• **To do**
1/ In the enrichment guidelines, why must existing data be kept when enrichment data is committed? Answer in one to three sentences.
2/ Transcribe the stretch of the enrichment guidelines from "- [ ] Data written" through "preserved (additive enrichment)" word for word.
╭─ Document extract
Example: `data/custodian/person/entity/john-smith-12345_20251212T000000Z.json`

## Validation Checklist

Before committing enrichment data:

- [ ] Data written to custodian YAML file
- [ ] Provenance metadata included
- [ ] Social media links validated (no generic URLs)
- [ ] No fabricated/placeholder data
- [ ] Existing data preserved (additive enrichment)
- [ ] API responses match YAML file content

## Related Documentation

| Document | Purpose |
|----------|---------|
| `AGENTS.md` | AI agent instructions with all rules |
| `.opencode/CUSTODIAN_DATA_SOURCE_OF_TRUTH.md` | Rule 22 detailed documentation |
| `.opencode/SOCIAL_MEDIA_LINK_VALIDATION.md` | Rule 23 validation patterns |
| `.opencode/DATA_PRESERVATION_RULES.md` | Rule 5 data preservation |
| `.opencode/DATA_FABRICATION_PROHIBITION.md` | Rule 21 anti-fabrication |

## Quick Reference

| Rule | Summary |
|------|---------|
| **Rule 5** | Data enrichment is ADDITIVE ONLY |
| **Rule 21** | Never fabricate data |
| **Rule 22** | Custodian YAML is single source of truth |
| **Rule 23** | Validate social media links |
╰─
╭─ Given data
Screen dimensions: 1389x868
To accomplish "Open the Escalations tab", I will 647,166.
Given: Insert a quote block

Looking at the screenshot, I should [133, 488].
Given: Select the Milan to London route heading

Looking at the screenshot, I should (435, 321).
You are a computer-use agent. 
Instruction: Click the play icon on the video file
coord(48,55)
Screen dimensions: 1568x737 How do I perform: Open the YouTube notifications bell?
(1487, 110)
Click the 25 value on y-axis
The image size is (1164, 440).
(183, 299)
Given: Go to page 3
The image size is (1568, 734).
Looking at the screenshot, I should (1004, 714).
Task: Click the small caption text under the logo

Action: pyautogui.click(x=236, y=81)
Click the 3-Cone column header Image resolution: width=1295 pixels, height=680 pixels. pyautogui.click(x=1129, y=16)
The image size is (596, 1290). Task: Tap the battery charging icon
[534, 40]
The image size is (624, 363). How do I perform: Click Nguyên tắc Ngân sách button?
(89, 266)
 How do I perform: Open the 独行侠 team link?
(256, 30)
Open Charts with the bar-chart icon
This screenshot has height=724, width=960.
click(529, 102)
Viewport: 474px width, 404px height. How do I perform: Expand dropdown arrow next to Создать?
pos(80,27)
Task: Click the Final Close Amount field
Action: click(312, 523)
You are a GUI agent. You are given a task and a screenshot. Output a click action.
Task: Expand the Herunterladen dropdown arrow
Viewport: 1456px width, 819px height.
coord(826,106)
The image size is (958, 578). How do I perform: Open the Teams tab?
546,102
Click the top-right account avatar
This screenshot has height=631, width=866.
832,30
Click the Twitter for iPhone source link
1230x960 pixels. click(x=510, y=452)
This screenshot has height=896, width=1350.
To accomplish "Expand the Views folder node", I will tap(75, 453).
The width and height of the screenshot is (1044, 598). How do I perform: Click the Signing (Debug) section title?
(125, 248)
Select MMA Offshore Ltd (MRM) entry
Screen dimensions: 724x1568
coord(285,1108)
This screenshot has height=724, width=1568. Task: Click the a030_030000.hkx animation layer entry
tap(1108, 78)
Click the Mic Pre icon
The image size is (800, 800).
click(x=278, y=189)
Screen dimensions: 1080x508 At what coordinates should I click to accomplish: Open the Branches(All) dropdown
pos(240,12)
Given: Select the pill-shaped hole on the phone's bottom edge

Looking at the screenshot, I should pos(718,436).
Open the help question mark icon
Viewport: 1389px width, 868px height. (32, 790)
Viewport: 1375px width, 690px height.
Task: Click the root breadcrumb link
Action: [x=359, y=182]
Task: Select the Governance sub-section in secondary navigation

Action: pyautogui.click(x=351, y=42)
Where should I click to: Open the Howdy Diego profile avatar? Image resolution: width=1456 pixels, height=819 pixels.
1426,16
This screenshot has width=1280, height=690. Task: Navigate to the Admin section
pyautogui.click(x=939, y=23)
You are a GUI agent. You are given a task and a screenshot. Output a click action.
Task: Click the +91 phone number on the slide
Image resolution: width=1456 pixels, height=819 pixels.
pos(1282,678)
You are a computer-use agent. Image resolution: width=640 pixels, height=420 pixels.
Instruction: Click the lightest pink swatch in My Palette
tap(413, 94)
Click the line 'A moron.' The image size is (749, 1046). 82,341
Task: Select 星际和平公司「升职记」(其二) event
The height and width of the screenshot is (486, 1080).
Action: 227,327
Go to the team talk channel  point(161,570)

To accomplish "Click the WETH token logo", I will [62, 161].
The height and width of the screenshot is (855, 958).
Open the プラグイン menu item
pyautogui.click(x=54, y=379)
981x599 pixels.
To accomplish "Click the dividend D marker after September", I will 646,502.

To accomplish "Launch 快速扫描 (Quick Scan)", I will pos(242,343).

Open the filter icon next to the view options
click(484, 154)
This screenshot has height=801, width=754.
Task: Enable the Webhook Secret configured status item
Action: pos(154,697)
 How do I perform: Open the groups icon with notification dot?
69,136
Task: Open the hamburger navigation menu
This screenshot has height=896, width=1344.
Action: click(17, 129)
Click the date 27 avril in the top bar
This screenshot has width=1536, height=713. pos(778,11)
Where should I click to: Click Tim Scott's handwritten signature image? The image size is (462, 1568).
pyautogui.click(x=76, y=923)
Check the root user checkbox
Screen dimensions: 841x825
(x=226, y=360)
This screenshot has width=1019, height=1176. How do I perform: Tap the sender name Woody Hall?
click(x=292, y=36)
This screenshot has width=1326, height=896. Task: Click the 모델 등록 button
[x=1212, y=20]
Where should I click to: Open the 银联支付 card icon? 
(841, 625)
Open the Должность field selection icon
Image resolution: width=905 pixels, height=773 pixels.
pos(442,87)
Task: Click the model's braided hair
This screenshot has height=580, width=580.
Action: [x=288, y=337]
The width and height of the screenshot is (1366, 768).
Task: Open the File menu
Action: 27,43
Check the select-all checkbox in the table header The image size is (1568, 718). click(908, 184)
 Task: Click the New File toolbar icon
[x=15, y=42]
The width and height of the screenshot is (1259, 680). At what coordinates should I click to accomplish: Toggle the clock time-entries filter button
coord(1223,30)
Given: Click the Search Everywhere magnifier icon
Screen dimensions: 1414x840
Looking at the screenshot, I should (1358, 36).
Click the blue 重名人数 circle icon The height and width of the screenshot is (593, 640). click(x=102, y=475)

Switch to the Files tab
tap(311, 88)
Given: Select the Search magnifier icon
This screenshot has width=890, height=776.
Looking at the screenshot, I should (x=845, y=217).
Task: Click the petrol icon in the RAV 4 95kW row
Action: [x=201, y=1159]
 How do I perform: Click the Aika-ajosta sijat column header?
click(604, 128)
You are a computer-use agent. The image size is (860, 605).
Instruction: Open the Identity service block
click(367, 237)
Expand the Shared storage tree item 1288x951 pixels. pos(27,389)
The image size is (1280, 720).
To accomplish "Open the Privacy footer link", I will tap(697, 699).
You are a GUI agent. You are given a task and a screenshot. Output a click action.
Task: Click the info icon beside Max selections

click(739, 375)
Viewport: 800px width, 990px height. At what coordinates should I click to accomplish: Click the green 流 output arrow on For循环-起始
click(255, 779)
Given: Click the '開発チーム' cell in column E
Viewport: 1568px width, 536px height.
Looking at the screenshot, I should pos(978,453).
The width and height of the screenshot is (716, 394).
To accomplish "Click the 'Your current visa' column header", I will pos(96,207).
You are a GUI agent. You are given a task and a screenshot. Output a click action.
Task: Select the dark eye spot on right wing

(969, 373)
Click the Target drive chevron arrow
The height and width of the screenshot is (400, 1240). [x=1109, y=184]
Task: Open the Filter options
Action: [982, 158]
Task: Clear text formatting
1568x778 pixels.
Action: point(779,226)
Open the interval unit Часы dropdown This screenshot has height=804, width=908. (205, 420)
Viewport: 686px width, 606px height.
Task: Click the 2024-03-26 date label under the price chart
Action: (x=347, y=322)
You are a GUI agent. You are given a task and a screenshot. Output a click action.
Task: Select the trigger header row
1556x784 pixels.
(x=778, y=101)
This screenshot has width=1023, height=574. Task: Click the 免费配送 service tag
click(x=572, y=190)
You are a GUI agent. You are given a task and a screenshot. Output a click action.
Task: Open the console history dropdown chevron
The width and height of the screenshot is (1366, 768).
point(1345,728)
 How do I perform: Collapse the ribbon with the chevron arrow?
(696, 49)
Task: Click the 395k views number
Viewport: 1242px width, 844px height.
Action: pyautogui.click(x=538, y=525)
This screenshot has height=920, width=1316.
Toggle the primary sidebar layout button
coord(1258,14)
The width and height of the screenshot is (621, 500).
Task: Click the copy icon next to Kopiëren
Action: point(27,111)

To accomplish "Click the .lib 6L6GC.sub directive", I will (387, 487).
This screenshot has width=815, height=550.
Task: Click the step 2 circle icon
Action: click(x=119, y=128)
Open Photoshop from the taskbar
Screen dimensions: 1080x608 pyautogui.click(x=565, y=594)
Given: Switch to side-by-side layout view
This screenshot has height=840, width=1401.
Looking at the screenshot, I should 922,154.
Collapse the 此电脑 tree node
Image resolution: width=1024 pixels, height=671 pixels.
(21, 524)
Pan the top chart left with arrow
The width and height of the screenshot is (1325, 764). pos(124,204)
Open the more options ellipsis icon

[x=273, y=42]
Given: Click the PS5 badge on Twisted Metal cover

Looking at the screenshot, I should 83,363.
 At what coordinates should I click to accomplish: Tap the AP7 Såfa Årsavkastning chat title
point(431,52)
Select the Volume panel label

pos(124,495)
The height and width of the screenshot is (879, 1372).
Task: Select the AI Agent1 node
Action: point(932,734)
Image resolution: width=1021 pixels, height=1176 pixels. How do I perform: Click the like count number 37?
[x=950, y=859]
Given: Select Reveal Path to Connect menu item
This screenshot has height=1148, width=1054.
╰─
• **Full answers**
1/ Enrichment has to be additive. The checklist pairs "Existing data preserved" with "(additive enrichment)," and Rule 5 states that data enrichment is additive only, so new data is added while what is already there stays.

2/
- [ ] Data written to custodian YAML file
- [ ] Provenance metadata included
- [ ] Social media links validated (no generic URLs)
- [ ] No fabricated/placeholder data
- [ ] Existing data preserved (additive enrichment)